EXERCISE DETAILS
For the word "agent", state the number of lines in the data that contain it, and nothing else.

MATERIAL PROVIDED
========================================================================

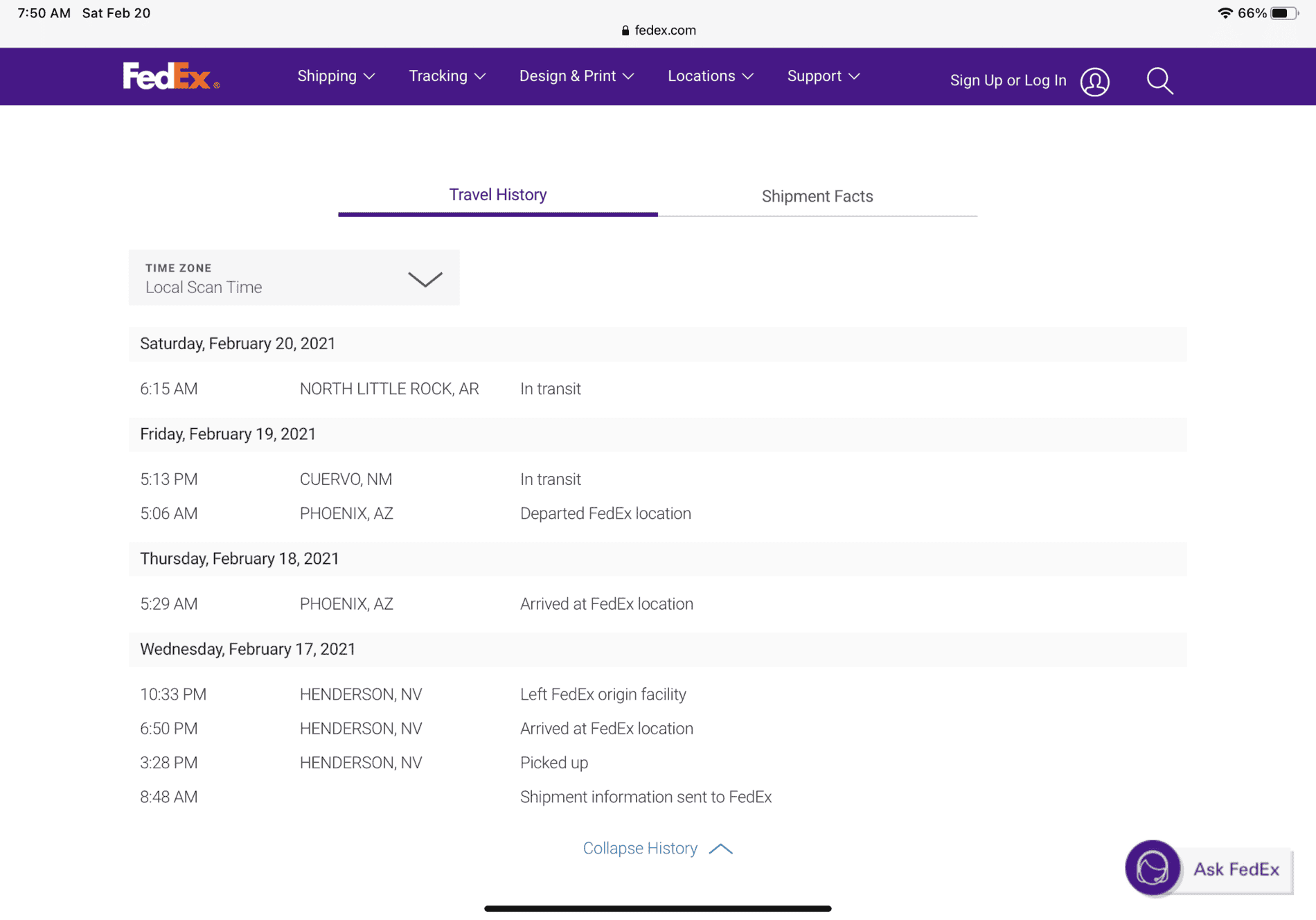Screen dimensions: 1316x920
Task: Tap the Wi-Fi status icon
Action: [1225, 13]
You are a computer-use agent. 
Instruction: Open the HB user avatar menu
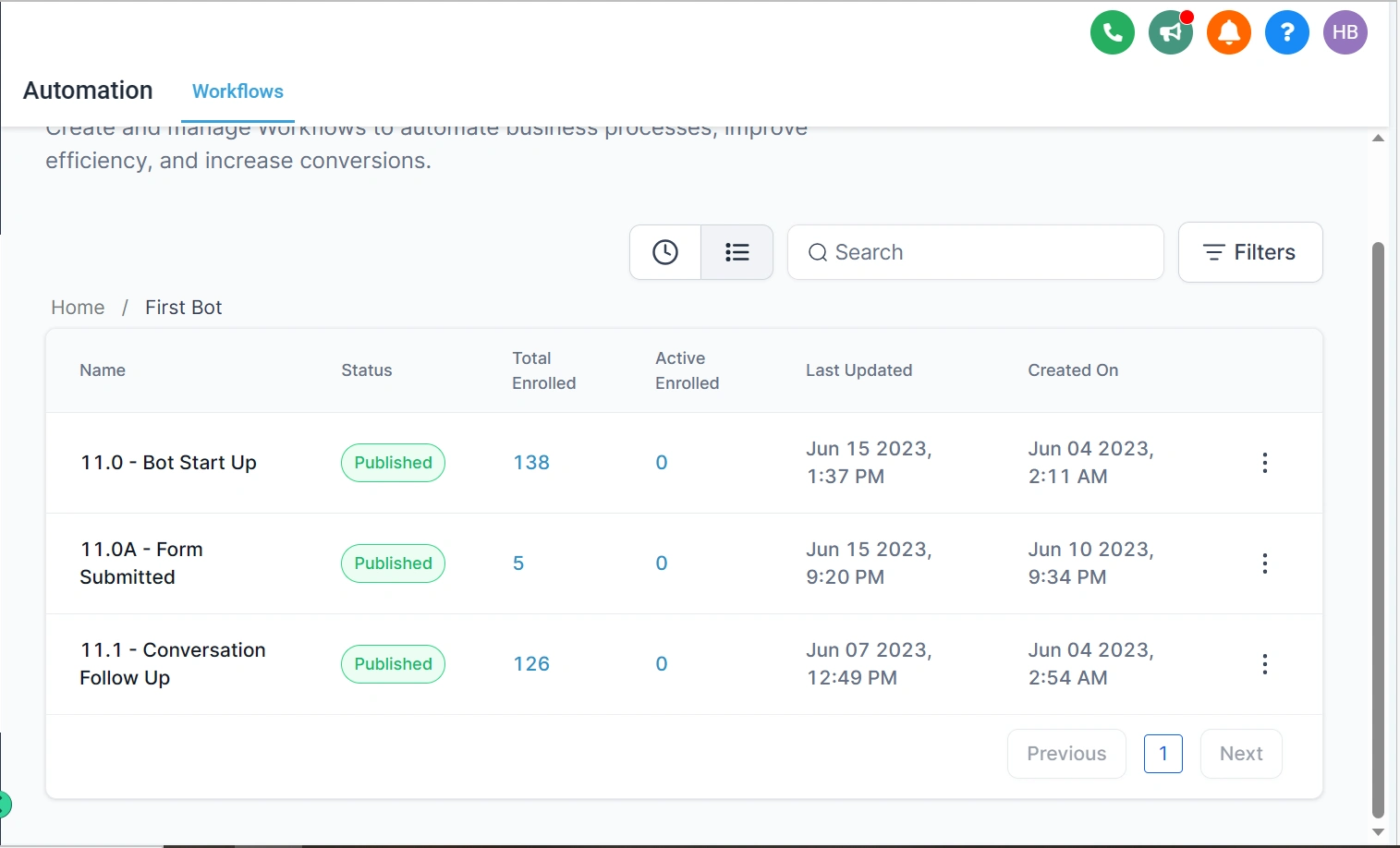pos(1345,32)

========================================================================

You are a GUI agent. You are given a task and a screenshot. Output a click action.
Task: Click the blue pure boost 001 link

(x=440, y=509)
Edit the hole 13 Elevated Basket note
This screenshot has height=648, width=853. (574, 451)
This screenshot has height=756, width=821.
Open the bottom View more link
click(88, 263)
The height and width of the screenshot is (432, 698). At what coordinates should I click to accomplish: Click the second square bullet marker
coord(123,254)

========================================================================

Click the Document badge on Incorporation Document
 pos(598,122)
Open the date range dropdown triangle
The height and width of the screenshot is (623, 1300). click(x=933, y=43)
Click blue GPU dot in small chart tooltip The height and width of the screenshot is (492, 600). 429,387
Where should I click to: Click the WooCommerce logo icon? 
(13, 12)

========================================================================

TASK OUTPUT
2